Tenho muita saudade do meu povo, dos meus compatriotas do meu Brasil! Só de pensar neles, na vida que levavam, me dá vontade de chorar, de me lembrar de tanta premência econômica, tanta carência de tudo que é material! Mas a bondade era sempre presente. Não sei por que sinto essa emoção tão grande, ao me lembrar daquela pobreza! Nunca cheguei a ser tão pobre quanto eles eram; em alguma das minhas “visitas”, uma das mulheres precisou ir à cidade (seu lugar de moradia era um pouco mais distante da cidade), então me disse, com a maior naturalidade, como se estivesse falando para si mesma: ”vou ter que ir ali no Cabo (o centro da cidade), e vou virar este vestido pelo avesso, pois está muito sujo” (e era o único que ela possuía). Isso me cortava o coração: ouvi-la falar com aquela simplicidade em uma coisa que denota um grau de pobreza tão absoluta, que constituiria uma vergonha para muita gente, que só pensa em ter um vestido novo a cada vez que tem que ir a qualquer lugar sem a mínima transcendência! Depois que eu envelheci, todas essas futilidades, de ter necessariamente uma roupa nova pra ir a qualquer lugar aonde você precisa ir me provocam quase uma indignação, que eu nem sei expressar com palavras! Não que eu condene as pessoas por terem coisas materiais, mas porque me parece uma absoluta futilidade, uma superficialidade inexplicável, esse tipo de preocupação: de ter sempre um vestido novo (indispensável) para ir a cada lugar!
Eu sempre fui uma pessoa de cabeça muito livre, no sentido de usar qualquer coisa de que eu gostasse, sem me preocupar com o julgamento alheio, se eram ou são adequados ou não as minhas roupas e sapatos, se são novos ou velhos, ou se são das mais finas lojas ou comprados nos mercados e calçadas, como às vezes é o caso. Se eu gostar daquilo, a ponto de vestir ou calçar, não hesito em comprá-lo por estar sendo vendido na calçada do Banco onde tenho conta, por exemplo, nem de estar experimentando os sapatos naquelas condições inadequadas.
E sempre pensei assim, tanto quando eu passava certa necessidade econômica, aí no Brasil, quanto agora, que não preciso de nada, não por ter demasiado, mas por já ter o bastante para mim, e morar aqui, numa cidade cheia de preocupações com coisas materiais, embora não seja um centro de elegância como Paris, Inglaterra, Roma, ou mesmo São Paulo e Rio de Janeiro!
Felizmente, o meu marido também é assim, simples e modesto como eu sou, e embora tenhamos uma situação econômica que nos permite, inclusive, viajar para o exterior, não temos nenhuma preocupação nem a necessidade de ostentar luxo ou uma posição econômica privilegiada!
Acho que gostamos um do outro por esses gostos tão excêntricos, que fogem à maioria das pessoas, sejam pobres ou ricas!

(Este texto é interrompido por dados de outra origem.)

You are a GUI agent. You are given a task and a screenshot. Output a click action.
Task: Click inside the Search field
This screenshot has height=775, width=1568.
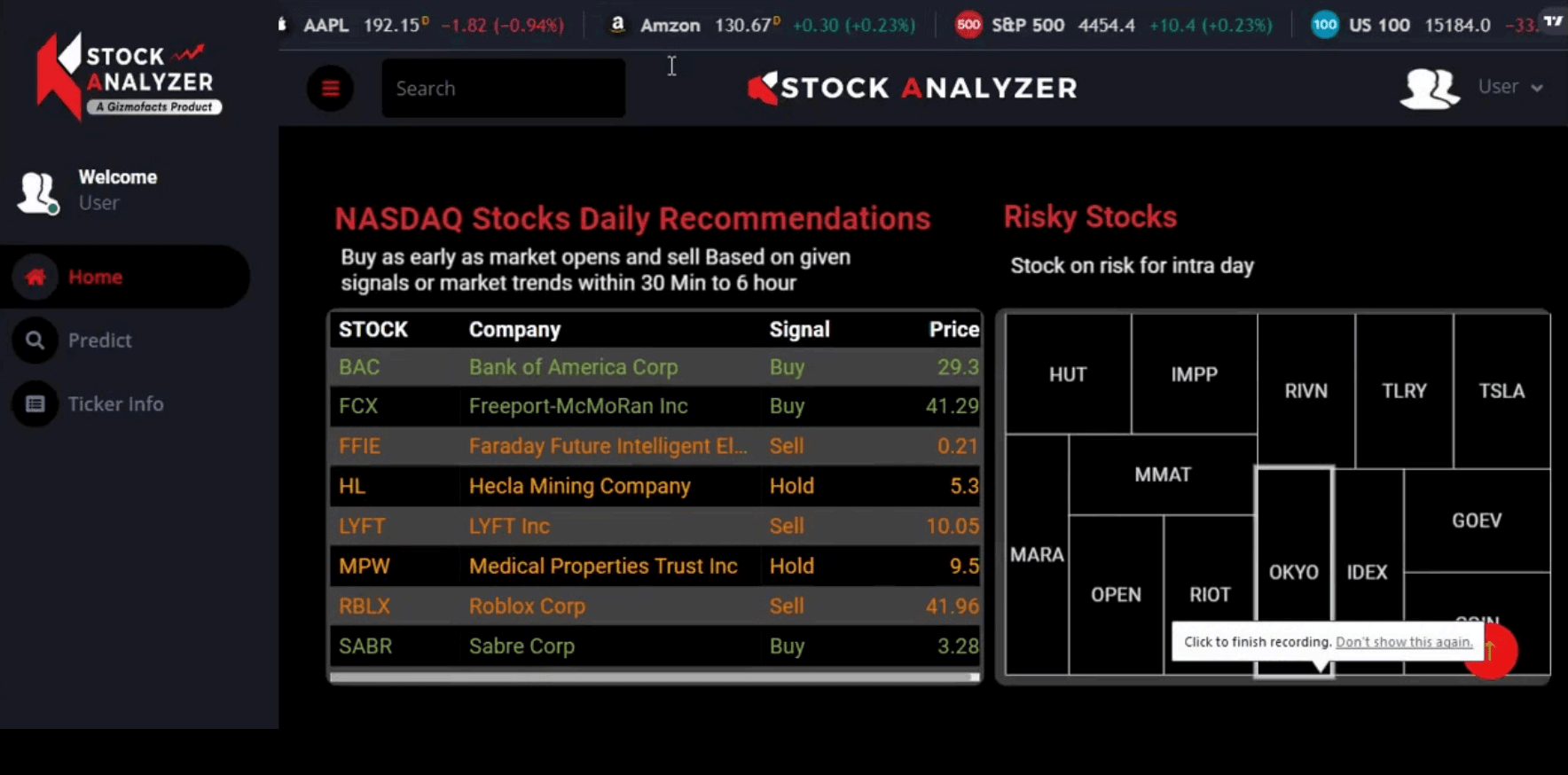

Não somos ricos, mas também não temos necessidades que não possamos satisfazer, seja em matéria de alimentação, viagens, roupas ou outros “satisfactores”, como dizem em espanhol. Também, não temos luxo de nenhuma natureza: moramos em uma boa casa, nada luxuosa, mas confortável; nosso único carro agora é grande e bom, mas já tem quase 10 anos.
Assim se resume a minha vida: boa companhia, em boa casa, com boa alimentação e boas condições de moradia; pouco luxo, muito conforto; muita empatia e compaixão pelos demais, que não tiveram toda a nossa sorte ou o nosso empenho e disposição para trabalhar.